Could Madonna, Shakira, and BTS make the FIFA World Cup final more like the Super Bowl?
Just because it’s the biggest soccer game in the world doesn’t mean it can’t feel like football to Americans.
For many soccer fans around the world, particularly those of a certain age in Argentina, England, and maybe Naples, FIFA World Cup glory is synonymous with the late Diego Maradona, his left foot, and, on one divine occasion, his hand.
With the US as one of three North American hosts of the international competition this year, alongside Canada and Mexico, organizers are serving up a performance from one of the States’ own cultural deities: pop star Madonna, presenting just the latest instance where the soundalike icons might get mixed up.
Big break
On Thursday, FIFA announced in an Instagram post that the first-ever halftime show to take place during the World Cup final will feature performances from Madonna, K-pop group BTS, and Shakira, who’s also behind this year’s official song, following up her catchy theme from the 2010 World Cup in South Africa.
The stacked lineup, curated by Coldplay’s Chris Martin, is much more reminiscent of the Super Bowl halftime show than the traditional 15-minute break midway through a soccer game. With The Athletic reporting Wednesday that FIFA plans to use the entire field at the MetLife Stadium for the interval show, it’s likely to last about double that time.

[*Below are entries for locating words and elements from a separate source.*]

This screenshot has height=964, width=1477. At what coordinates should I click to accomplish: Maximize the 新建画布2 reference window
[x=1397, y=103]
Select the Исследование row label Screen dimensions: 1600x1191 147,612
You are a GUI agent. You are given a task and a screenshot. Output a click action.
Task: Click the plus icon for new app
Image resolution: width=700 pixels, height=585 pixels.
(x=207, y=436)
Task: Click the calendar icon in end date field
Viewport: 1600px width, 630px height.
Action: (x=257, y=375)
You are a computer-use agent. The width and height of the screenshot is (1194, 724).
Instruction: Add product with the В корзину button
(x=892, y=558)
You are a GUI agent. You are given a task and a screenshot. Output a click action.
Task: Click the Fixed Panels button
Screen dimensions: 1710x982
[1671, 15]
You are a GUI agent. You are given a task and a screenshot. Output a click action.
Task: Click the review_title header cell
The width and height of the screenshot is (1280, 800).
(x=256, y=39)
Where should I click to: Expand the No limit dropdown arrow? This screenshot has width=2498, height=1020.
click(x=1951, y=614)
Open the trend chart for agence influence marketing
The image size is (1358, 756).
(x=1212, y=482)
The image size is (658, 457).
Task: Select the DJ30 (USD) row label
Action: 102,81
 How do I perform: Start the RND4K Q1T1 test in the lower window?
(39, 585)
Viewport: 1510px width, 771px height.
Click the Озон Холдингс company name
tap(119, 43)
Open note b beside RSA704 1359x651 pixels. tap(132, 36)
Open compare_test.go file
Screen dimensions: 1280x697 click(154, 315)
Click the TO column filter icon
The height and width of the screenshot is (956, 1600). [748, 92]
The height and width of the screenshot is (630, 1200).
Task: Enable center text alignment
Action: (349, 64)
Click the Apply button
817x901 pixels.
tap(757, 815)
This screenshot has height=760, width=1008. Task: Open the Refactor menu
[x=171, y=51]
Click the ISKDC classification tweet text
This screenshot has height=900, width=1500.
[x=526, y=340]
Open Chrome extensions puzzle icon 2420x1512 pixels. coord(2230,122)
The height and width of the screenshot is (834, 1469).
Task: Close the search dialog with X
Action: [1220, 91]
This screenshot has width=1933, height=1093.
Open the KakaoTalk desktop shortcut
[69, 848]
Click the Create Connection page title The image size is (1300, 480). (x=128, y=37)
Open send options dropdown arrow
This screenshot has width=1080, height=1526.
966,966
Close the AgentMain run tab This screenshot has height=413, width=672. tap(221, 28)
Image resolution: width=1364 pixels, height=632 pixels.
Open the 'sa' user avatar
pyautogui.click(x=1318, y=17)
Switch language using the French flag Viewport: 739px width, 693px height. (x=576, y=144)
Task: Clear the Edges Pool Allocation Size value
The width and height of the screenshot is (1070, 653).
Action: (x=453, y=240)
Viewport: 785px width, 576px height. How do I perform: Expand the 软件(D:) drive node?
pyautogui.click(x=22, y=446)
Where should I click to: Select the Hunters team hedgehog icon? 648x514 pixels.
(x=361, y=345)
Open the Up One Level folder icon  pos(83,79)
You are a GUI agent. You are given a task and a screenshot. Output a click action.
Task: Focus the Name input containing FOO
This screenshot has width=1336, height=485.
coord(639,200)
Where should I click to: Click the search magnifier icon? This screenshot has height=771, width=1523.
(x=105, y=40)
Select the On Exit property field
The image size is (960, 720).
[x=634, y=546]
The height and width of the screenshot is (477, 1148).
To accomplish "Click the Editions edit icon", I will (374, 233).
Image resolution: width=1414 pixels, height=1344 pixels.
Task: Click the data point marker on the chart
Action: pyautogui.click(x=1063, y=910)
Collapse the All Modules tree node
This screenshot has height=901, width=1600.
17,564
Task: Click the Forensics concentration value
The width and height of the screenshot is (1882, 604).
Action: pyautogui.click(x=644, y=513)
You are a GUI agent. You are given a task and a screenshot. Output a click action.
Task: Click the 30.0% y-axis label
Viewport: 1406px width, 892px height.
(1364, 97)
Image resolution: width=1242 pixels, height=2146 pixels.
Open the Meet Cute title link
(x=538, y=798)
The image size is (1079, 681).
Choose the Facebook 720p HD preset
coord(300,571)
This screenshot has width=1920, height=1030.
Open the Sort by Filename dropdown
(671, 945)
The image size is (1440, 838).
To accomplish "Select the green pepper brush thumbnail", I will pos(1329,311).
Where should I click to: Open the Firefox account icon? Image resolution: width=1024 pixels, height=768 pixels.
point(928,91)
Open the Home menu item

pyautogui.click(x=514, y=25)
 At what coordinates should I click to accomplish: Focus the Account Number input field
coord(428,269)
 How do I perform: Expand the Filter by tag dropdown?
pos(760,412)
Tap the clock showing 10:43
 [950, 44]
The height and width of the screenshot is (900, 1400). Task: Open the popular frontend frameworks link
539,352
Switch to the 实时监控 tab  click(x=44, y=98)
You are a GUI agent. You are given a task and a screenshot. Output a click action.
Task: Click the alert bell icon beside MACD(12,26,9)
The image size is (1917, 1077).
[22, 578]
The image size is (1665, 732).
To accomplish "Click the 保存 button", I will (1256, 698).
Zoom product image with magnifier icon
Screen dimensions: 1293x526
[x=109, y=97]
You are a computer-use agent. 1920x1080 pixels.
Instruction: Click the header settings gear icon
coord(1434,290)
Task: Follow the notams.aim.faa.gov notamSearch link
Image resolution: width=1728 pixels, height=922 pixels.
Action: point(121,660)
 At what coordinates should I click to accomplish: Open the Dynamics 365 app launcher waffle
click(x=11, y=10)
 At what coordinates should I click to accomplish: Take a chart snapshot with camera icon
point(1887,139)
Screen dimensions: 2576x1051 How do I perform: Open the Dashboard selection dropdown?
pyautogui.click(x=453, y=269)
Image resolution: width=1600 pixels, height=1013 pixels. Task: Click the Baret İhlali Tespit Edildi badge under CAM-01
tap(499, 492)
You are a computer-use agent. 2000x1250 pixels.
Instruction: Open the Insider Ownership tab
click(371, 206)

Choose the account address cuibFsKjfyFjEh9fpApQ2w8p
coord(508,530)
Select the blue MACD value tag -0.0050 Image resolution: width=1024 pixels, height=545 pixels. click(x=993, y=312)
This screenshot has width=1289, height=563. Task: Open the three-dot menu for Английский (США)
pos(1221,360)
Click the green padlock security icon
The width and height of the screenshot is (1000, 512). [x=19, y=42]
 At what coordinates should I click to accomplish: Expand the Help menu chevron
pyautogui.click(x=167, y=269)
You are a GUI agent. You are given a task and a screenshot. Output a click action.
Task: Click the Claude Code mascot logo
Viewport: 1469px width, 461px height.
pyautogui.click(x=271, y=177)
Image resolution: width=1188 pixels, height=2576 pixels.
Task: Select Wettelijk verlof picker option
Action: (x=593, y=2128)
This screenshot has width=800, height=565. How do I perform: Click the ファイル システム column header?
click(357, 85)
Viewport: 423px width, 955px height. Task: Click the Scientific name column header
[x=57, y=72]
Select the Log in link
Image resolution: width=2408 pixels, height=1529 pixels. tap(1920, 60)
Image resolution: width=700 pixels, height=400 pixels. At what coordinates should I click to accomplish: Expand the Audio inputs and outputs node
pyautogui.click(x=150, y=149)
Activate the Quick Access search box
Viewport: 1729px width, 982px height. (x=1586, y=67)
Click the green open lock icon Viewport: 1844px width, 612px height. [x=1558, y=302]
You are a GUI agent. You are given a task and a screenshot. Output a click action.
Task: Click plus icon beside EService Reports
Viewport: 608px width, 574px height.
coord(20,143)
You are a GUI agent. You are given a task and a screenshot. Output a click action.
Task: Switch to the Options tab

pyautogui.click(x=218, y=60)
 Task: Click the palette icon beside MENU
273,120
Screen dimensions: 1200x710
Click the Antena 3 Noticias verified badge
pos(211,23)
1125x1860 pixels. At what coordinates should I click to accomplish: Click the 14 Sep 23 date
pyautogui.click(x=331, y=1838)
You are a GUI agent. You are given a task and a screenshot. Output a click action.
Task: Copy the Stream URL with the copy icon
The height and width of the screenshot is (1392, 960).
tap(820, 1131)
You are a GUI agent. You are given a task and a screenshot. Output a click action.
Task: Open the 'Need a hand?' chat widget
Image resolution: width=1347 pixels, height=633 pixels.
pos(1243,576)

Advertisers, to whom FIFA has already granted more slots during matches, will welcome an extended, star-studded break during the world’s most watched sporting event — though, if it’s anything like the Super Bowl, commercials might be eye-wateringly expensive. For US citizens at least, the biggest football game on Earth more closely resembling the biggest American football game on Earth might not be so bad.
In the US, searches on YouTube for “super bowl” have consistently surpassed those for “world cup.” In terms of global searches, however, the term “world cup” generates up to 4x more interest than the American championship does on the platform when the quadrennial tournament takes place. (Note: the highest global peaks for this search align with the men’s soccer world cup, rather than various other world cup competitions.)
Audience figures tell a similar story: the final of the 2022 Qatar World Cup garnered an average global live viewership of 571 million, per FIFA, but just 25.8 million in the US. Meanwhile, this year’s Super Bowl averaged 125.6 million viewers in the US, per Nielsen estimates. Though global TV figures weren’t given for Super Bowl LX, the NFL cited 62.5 million international viewers for Super Bowl LVIII in 2024 — about one-tenth the worldwide audience, excluding the US, that tuned in for the Qatar final.